ViewDiff: 3D-Consistent Image Generation with Text-to-Image Models
This addresses the challenge of creating photorealistic 3D assets with backgrounds for applications in content creation, though it is incremental as it builds on existing diffusion models.
The paper tackles the problem of generating 3D-consistent images from text using pretrained text-to-image models, resulting in improved visual quality with reductions of 30% in FID and 37% in KID scores compared to existing methods.

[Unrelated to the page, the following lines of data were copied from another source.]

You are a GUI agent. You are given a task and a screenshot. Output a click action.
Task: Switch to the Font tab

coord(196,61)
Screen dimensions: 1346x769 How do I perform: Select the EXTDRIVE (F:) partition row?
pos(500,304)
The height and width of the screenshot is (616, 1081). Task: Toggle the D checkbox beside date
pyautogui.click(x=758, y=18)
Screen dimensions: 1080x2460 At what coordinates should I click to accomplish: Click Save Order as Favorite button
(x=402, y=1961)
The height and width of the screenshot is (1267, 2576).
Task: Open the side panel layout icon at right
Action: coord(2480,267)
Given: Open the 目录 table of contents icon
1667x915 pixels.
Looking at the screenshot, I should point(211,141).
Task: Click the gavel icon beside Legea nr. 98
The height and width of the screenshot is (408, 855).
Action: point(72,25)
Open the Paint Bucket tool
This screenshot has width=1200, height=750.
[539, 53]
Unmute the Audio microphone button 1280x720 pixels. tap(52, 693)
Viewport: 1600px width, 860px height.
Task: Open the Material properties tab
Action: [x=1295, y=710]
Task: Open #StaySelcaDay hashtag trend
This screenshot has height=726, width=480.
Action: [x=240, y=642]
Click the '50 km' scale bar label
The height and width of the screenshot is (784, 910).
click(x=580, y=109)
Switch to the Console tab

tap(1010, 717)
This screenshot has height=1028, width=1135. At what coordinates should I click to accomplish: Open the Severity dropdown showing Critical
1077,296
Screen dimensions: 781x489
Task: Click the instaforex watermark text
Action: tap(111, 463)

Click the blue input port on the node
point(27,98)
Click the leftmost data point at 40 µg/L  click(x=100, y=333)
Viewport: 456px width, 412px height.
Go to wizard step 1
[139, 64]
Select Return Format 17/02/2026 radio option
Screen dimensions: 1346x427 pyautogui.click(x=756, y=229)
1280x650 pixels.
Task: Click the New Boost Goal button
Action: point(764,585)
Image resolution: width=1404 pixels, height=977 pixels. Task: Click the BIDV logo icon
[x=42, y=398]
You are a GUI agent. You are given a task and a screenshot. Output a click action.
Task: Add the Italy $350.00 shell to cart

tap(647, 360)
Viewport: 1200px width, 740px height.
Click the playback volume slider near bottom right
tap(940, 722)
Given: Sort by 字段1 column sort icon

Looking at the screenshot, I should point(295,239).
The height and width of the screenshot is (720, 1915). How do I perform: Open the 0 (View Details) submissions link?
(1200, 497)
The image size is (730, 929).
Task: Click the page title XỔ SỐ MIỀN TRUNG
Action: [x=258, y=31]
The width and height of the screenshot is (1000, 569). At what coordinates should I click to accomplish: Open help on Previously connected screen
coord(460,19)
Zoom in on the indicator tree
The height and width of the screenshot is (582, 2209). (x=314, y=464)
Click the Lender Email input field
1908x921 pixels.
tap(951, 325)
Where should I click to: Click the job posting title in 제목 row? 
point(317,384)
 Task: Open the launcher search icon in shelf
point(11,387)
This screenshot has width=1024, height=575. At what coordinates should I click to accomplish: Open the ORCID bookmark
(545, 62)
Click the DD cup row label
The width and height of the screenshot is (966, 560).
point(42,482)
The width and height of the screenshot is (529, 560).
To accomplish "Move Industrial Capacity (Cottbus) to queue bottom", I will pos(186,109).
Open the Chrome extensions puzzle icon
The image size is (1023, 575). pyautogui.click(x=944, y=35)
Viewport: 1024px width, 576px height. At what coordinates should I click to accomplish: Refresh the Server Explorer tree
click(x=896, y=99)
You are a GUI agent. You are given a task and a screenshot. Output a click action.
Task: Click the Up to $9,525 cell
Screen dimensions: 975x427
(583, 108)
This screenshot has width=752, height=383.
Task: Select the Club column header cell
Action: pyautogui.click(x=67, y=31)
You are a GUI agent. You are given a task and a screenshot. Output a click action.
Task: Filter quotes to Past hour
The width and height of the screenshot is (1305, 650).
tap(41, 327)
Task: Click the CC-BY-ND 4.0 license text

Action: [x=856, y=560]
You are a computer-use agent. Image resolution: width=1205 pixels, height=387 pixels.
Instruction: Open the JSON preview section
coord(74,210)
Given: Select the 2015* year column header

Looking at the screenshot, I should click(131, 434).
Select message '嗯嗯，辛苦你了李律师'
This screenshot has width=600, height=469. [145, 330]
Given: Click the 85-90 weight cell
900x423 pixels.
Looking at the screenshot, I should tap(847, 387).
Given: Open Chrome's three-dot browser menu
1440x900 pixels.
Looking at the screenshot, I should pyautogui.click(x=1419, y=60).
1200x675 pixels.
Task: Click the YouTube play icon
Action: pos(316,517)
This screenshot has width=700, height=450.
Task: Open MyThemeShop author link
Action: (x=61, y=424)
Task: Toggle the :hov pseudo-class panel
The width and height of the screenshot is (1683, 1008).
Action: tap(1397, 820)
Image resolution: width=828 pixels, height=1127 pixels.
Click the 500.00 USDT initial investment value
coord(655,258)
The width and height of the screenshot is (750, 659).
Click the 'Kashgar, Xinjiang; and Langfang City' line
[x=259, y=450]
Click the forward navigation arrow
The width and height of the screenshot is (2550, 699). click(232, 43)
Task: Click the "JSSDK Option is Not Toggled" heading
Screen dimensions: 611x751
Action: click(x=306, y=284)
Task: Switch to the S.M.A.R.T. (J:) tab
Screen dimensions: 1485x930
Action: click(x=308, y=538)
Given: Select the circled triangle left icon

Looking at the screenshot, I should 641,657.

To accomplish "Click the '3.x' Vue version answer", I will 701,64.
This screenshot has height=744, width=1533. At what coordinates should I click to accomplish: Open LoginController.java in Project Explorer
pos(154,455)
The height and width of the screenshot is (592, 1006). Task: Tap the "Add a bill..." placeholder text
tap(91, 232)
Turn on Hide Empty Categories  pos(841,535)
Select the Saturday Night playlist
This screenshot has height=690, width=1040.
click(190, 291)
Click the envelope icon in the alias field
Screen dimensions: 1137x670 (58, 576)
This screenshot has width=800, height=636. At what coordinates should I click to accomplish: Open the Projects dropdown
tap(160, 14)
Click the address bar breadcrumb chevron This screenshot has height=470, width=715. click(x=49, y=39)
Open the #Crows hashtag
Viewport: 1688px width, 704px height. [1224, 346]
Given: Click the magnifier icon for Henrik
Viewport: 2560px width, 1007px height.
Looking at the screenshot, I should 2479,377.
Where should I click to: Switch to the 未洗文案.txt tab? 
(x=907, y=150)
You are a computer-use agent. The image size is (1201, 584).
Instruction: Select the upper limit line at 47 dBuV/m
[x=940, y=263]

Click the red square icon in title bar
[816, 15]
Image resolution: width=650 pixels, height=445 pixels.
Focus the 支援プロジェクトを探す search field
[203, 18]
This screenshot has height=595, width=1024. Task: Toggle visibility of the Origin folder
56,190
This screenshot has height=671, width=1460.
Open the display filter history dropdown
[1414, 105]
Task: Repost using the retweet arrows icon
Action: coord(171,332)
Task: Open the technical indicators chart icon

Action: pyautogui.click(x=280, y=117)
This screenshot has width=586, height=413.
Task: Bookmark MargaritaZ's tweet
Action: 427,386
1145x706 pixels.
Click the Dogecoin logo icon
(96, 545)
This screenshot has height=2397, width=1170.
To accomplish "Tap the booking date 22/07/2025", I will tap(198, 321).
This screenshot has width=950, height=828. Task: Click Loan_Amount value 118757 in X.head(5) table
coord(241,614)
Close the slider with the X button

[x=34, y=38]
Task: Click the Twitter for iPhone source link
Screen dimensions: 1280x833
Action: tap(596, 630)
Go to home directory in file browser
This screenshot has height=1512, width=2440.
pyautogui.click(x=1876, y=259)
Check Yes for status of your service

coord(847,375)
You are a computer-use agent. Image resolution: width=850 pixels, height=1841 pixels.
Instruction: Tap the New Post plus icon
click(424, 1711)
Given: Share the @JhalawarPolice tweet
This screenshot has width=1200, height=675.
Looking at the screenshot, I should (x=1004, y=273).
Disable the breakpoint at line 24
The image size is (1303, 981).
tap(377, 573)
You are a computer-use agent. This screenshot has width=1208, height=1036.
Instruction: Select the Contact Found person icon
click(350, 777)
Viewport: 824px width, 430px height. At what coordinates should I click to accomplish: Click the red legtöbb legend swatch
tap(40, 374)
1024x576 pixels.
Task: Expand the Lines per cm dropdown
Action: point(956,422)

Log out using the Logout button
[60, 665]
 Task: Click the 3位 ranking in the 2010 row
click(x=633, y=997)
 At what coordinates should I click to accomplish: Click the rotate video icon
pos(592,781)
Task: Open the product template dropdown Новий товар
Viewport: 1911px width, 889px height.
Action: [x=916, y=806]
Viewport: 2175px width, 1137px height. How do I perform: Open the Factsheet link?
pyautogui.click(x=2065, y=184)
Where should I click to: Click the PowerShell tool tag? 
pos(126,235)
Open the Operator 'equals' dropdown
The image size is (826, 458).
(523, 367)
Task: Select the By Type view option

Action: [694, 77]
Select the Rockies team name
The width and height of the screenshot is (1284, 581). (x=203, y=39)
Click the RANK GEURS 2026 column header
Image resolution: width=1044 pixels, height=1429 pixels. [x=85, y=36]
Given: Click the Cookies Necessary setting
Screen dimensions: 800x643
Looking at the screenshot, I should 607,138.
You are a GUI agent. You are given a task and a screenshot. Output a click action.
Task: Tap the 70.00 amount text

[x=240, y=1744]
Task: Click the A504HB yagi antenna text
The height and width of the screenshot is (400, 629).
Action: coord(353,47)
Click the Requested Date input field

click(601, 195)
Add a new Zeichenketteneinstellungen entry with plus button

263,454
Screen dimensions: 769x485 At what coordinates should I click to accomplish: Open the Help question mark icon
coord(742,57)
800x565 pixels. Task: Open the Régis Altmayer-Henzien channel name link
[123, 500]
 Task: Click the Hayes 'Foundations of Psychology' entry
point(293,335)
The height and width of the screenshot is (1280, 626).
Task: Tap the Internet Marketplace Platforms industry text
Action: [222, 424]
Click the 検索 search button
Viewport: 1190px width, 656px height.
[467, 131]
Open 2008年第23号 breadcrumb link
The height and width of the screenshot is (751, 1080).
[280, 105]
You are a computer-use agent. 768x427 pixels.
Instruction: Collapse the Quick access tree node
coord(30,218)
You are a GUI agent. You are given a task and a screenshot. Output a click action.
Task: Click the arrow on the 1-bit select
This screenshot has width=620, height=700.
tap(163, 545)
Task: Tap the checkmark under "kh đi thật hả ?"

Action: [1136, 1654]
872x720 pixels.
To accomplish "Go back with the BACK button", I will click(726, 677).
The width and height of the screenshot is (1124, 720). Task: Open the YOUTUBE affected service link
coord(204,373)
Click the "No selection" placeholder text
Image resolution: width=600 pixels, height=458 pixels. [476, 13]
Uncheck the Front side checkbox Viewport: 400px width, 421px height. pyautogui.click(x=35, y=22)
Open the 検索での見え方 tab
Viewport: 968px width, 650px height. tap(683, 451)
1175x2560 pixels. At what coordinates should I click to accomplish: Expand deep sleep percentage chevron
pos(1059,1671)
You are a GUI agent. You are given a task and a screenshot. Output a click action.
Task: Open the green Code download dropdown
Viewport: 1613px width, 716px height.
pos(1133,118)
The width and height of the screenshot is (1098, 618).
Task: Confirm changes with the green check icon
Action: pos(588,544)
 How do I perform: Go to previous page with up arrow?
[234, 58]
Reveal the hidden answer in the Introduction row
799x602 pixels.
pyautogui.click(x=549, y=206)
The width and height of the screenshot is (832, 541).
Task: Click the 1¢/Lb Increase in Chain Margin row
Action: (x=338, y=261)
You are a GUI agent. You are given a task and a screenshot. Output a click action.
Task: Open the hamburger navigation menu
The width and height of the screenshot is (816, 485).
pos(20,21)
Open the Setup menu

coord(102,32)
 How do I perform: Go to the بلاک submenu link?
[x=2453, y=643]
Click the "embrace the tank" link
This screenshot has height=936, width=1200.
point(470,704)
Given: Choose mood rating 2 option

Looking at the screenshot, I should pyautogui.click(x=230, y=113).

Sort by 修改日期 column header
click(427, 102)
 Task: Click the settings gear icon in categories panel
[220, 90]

3D asset generation is getting massive amounts of attention, inspired by the recent success of text-guided 2D content creation. Existing text-to-3D methods use pretrained text-to-image diffusion models in an optimization problem or fine-tune them on synthetic data, which often results in non-photorealistic 3D objects without backgrounds. In this paper, we present a method that leverages pretrained text-to-image models as a prior, and learn to generate multi-view images in a single denoising process from real-world data. Concretely, we propose to integrate 3D volume-rendering and cross-frame-attention layers into each block of the existing U-Net network of the text-to-image model. Moreover, we design an autoregressive generation that renders more 3D-consistent images at any viewpoint. We train our model on real-world datasets of objects and showcase its capabilities to generate instances with a variety of high-quality shapes and textures in authentic surroundings. Compared to the existing methods, the results generated by our method are consistent, and have favorable visual quality (-30% FID, -37% KID).